== TO DO ==
The expected answer comprises all lines from the entries that contain the string "agent".

== DATA TO PROCESS ==
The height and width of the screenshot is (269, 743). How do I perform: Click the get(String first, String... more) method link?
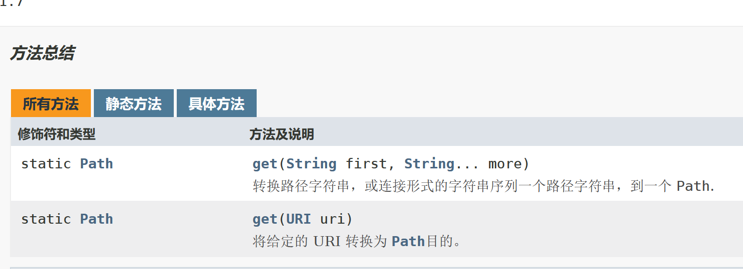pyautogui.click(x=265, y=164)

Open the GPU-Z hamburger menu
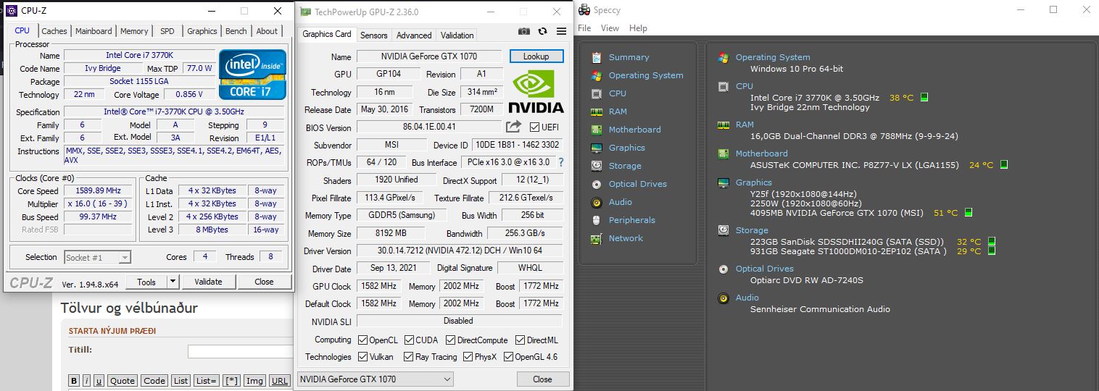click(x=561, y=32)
---
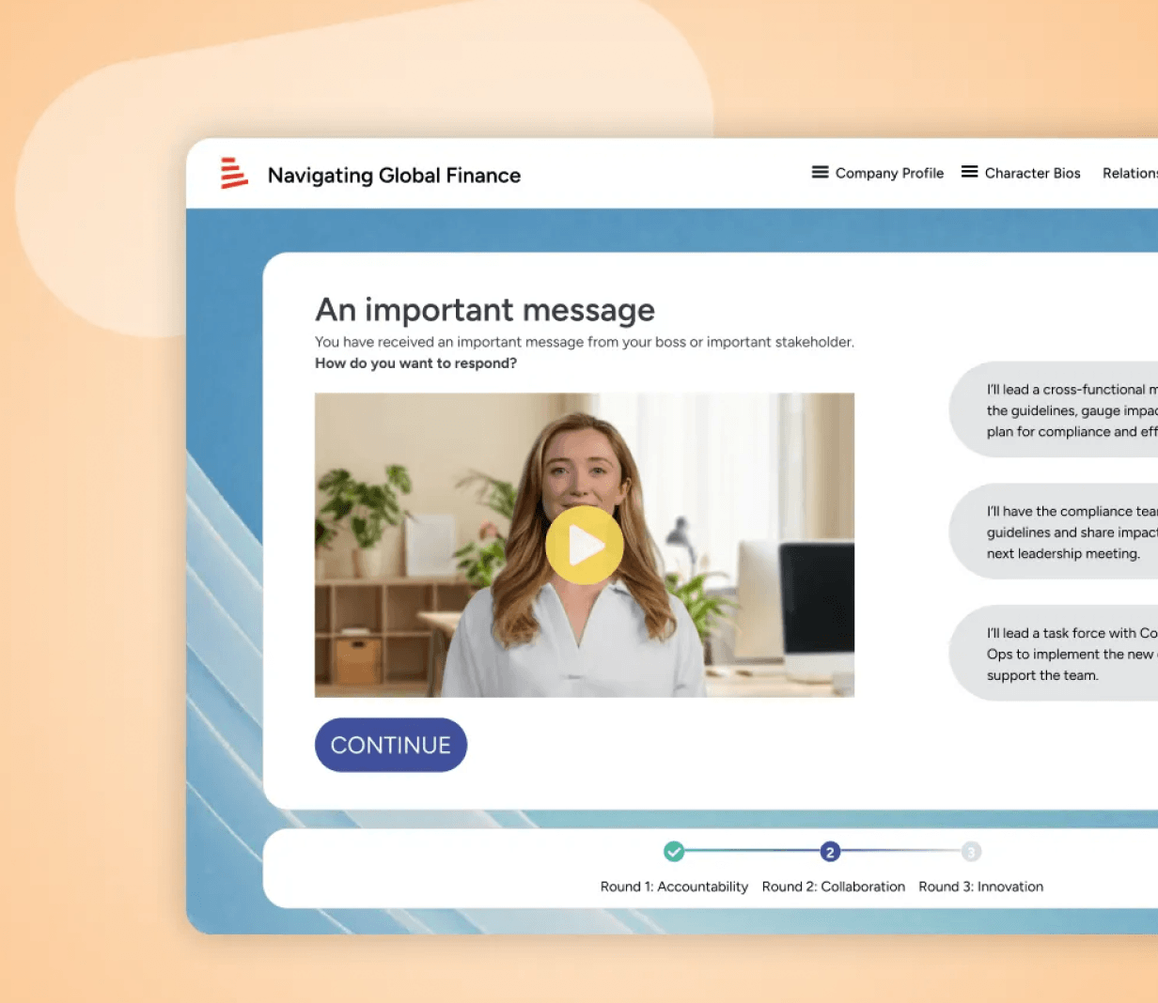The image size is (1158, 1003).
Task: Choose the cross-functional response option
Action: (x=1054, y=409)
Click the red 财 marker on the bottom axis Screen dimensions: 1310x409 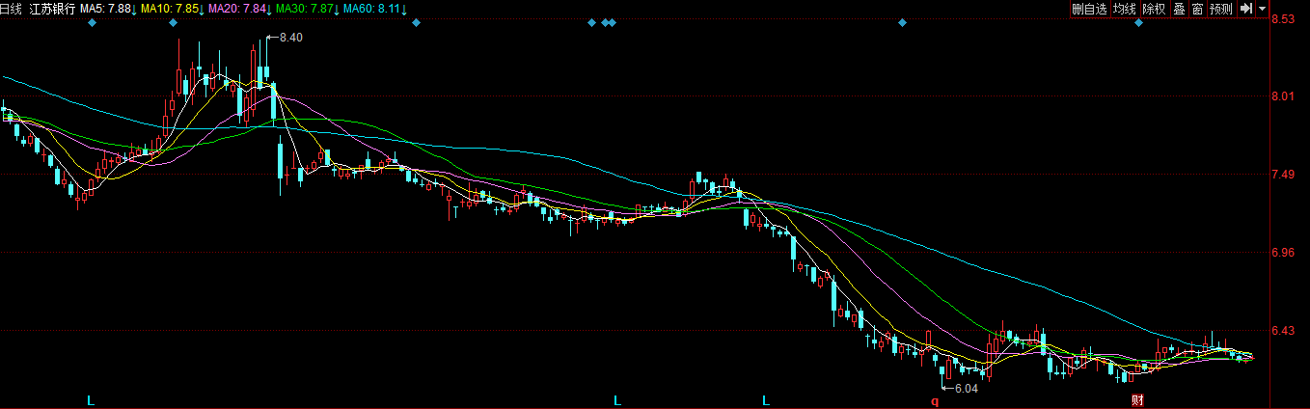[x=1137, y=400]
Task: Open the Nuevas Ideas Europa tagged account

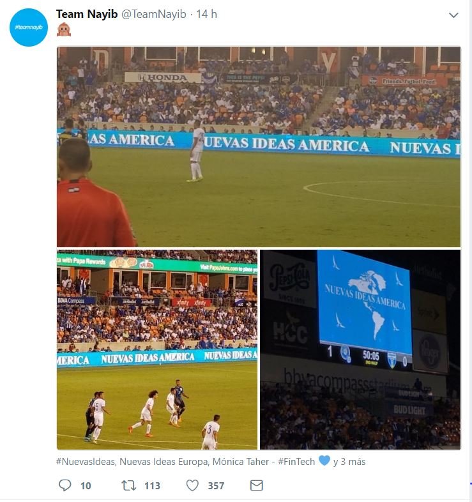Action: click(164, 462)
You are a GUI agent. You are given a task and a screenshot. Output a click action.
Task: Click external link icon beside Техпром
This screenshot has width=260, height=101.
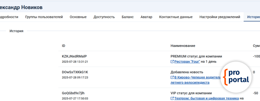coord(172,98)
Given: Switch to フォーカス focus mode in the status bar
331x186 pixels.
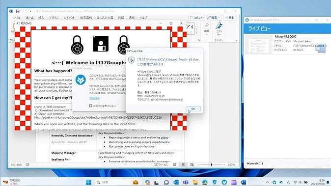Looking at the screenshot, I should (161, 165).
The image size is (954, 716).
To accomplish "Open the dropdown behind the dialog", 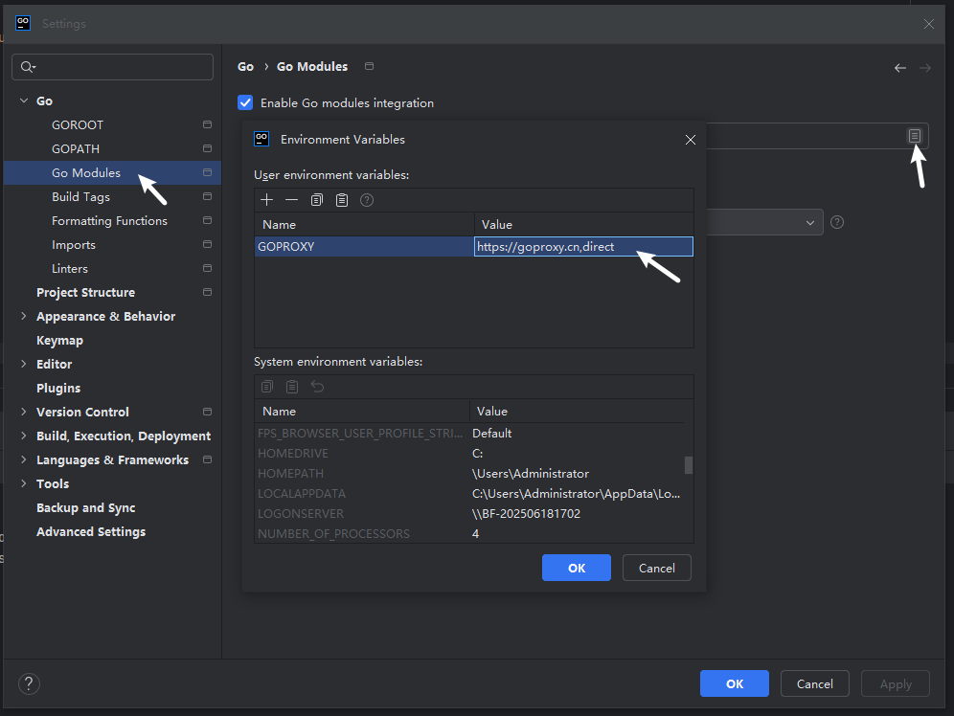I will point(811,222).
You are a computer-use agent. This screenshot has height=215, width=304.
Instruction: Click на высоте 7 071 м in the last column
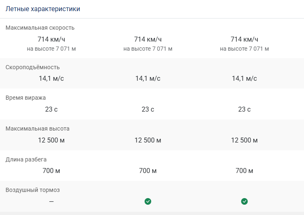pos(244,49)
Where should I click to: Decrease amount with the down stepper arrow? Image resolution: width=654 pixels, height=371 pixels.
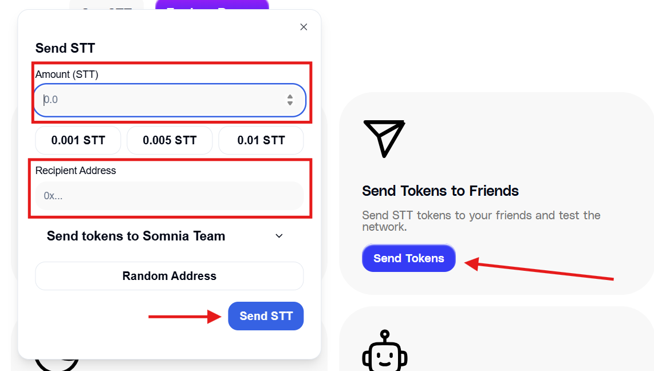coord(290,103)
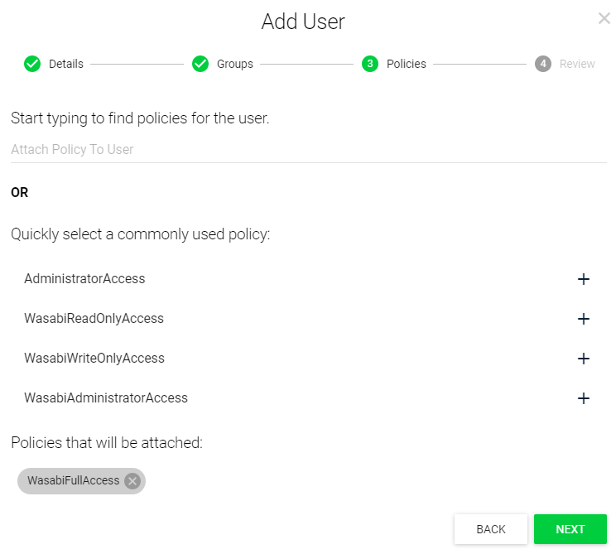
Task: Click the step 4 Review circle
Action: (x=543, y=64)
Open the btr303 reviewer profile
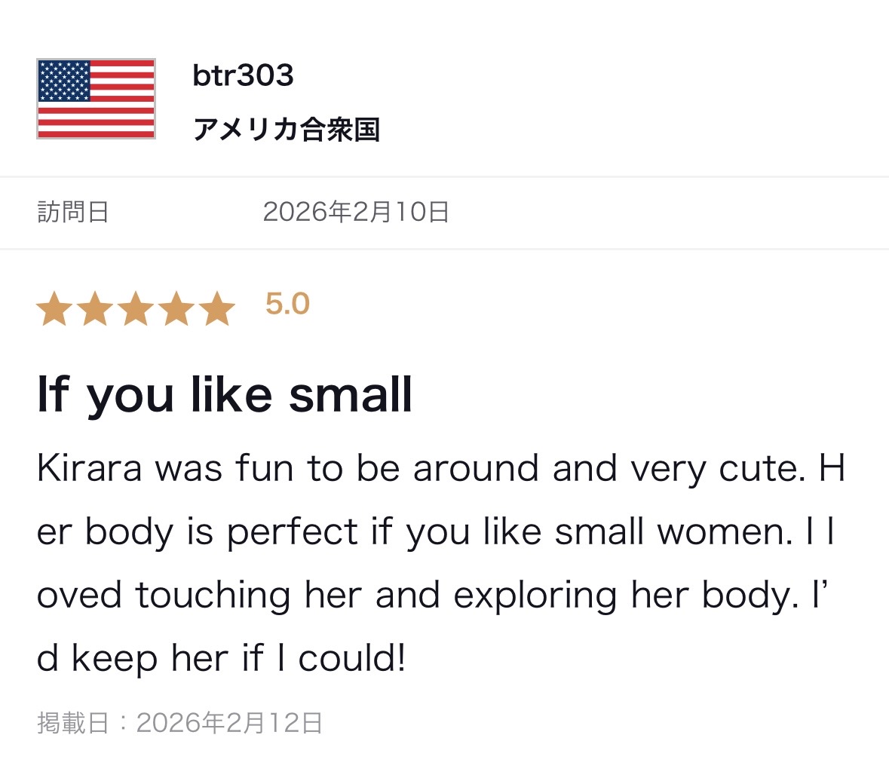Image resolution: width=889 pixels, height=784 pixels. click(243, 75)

== SOLUTION ==
You are a GUI agent. You are given a task and a screenshot. Output a click action.
You are a computer-use agent. This screenshot has height=215, width=304.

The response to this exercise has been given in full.